In quantum mechanics, the characteristic length scale is decided by the mass of the particle. It is known as Compton wavelength ($\lambda_c$), and roughly speaking, it sets the length scale where relativistic quantum field theory becomes important for the description of physics; because if you try to localize a particle such that the uncertainty in position is smaller than $\lambda_c$, the the uncertainty in momentum becomes high enough to (from $E^2 = m^2 c^4 + p^2 c^2$) induce uncertainty in energy of the order of the mass of the particle. This means that at such small length scales, and equivalently, high energy/momentum scales, we must take special relativity and particle production/annihilation into account. The Compton wavelength is given by:

$$\lambda_c = \frac{\hbar}{mc}$$

In general relativity, the characteristic length scale is also decided by mass, but is directly proportional to it. It is known as Schwarzschild radius $r_S$. The event horizon of a static and spherically symmetric object lies at $r=r_s$ and is given by:

$$r_s = \frac{2 G m}{c^2}$$

Substituting $r_s$ for $\lambda_c$ and barring a factor of $\sqrt{2}$, we can write the characteristic mass scale for such a situation in terms of the three fundamental constants of the three fundamental theories: $c$ of special relativity, $G$ of general relativity and $\hbar$ of quantum mechanics, and it is known as Planck mass:

$$m_p = \sqrt{\frac{\hbar c}{G}}$$

So the Schwarzschild radius of a black hole of mass equal to the Planck mass is its Compton wavelength.

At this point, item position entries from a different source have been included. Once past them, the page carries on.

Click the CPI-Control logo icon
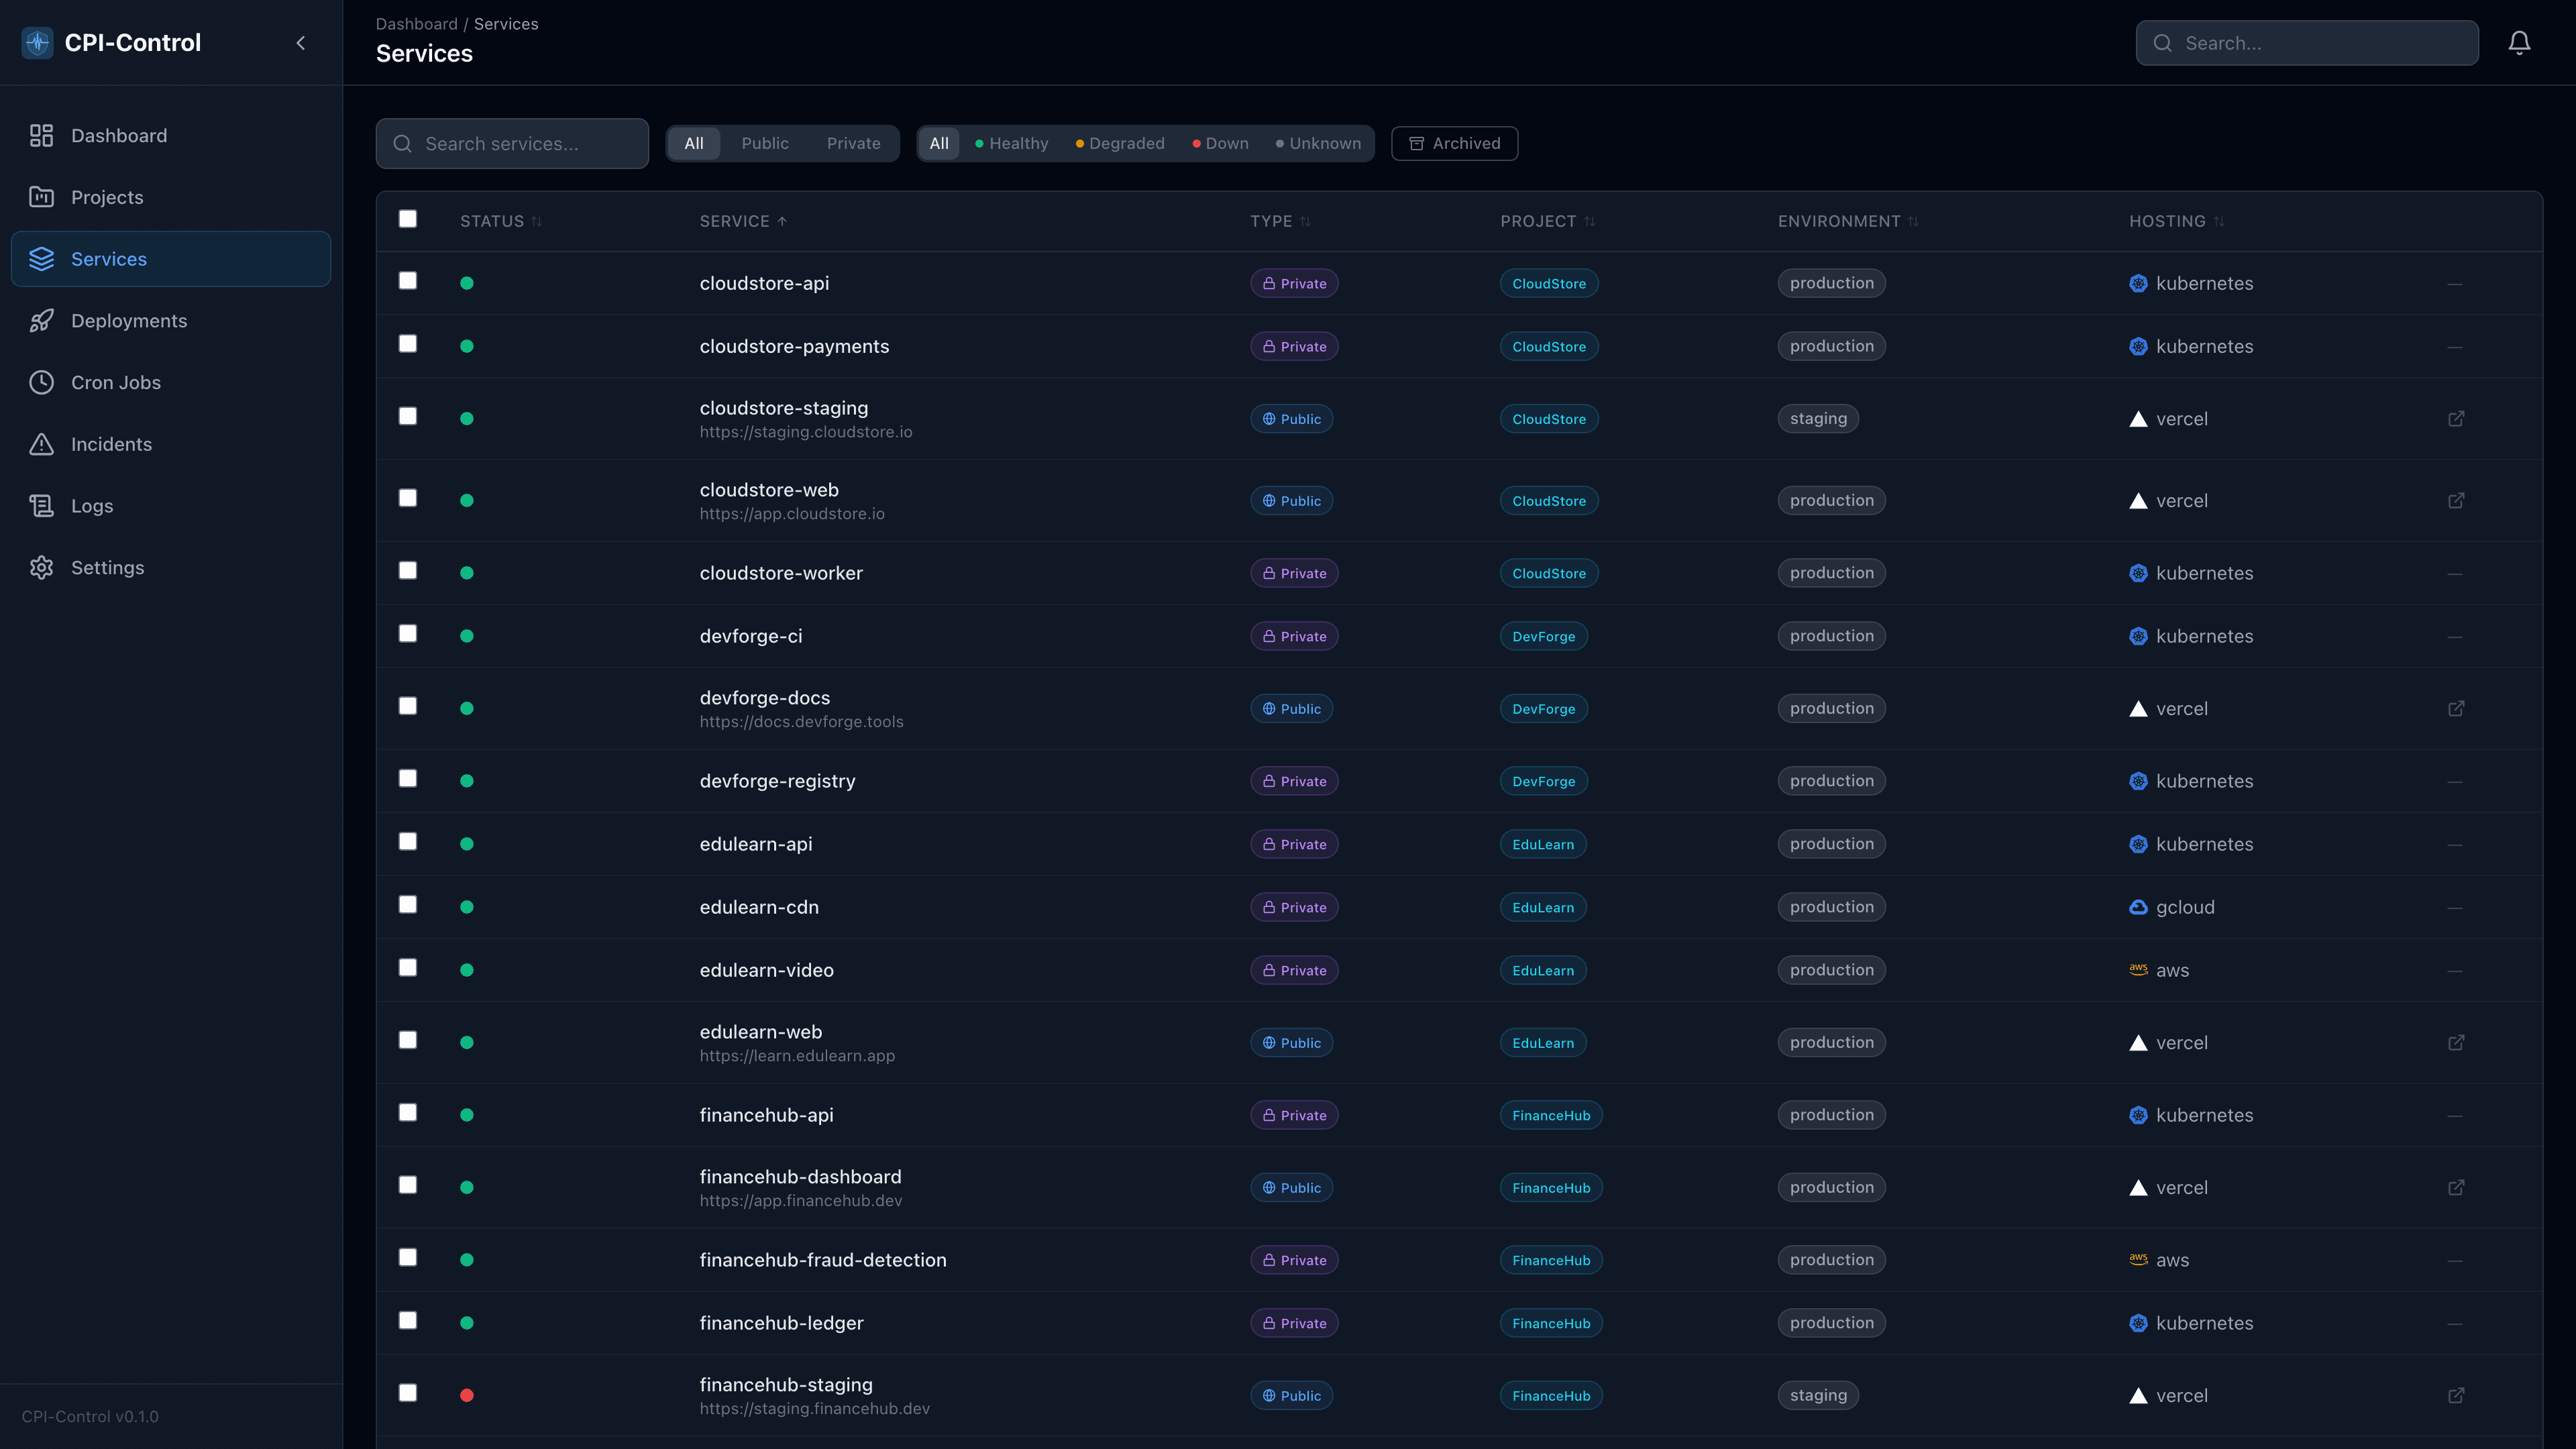 coord(37,42)
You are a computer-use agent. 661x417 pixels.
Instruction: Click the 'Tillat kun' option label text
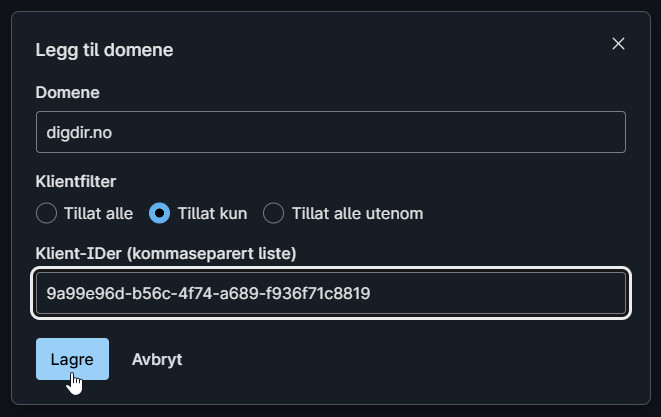211,213
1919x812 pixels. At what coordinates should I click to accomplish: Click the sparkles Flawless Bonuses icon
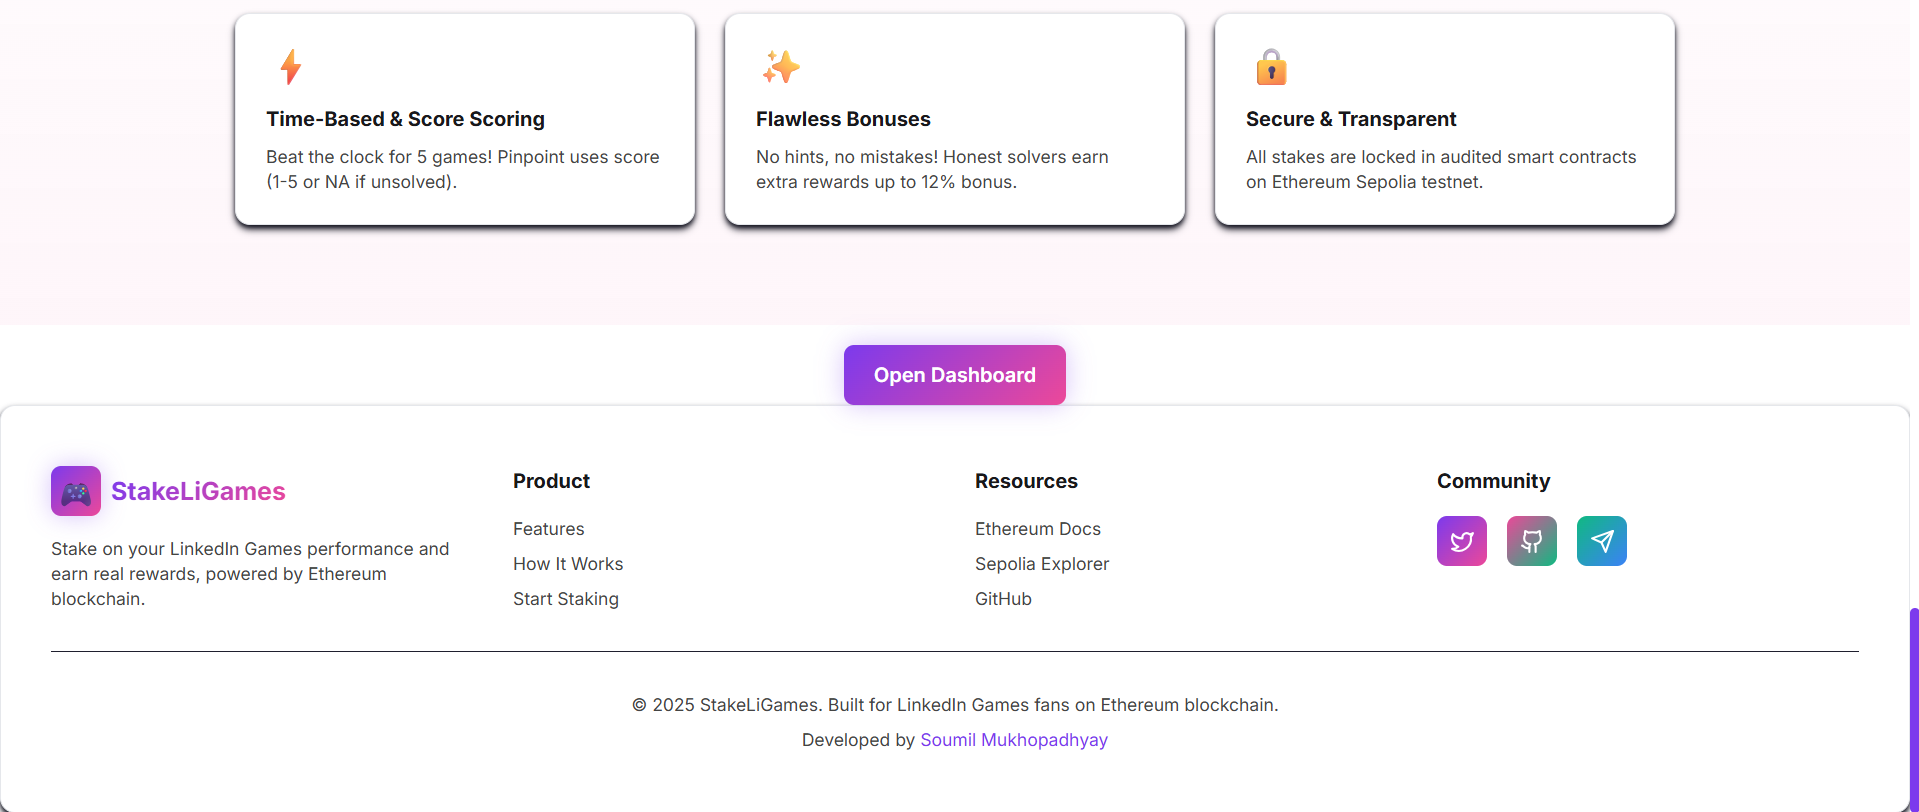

The number of microscopic states of a black hole with given macroscopic characteristics (like charge, mass and angular momentum) can be written in terms of the area $A$ of the event horizon. This is known as black hole entropy and is given by:

$$S = \frac{kAc^3}{4G\hbar}$$

where $k$ is the Boltzmann's constant.

The issue that black holes are not entirely 'black' and end up radiating because of particle production when quantum mechanics is involved has led to many debates and open questions that fall under the umbrella term of black hole information paradox.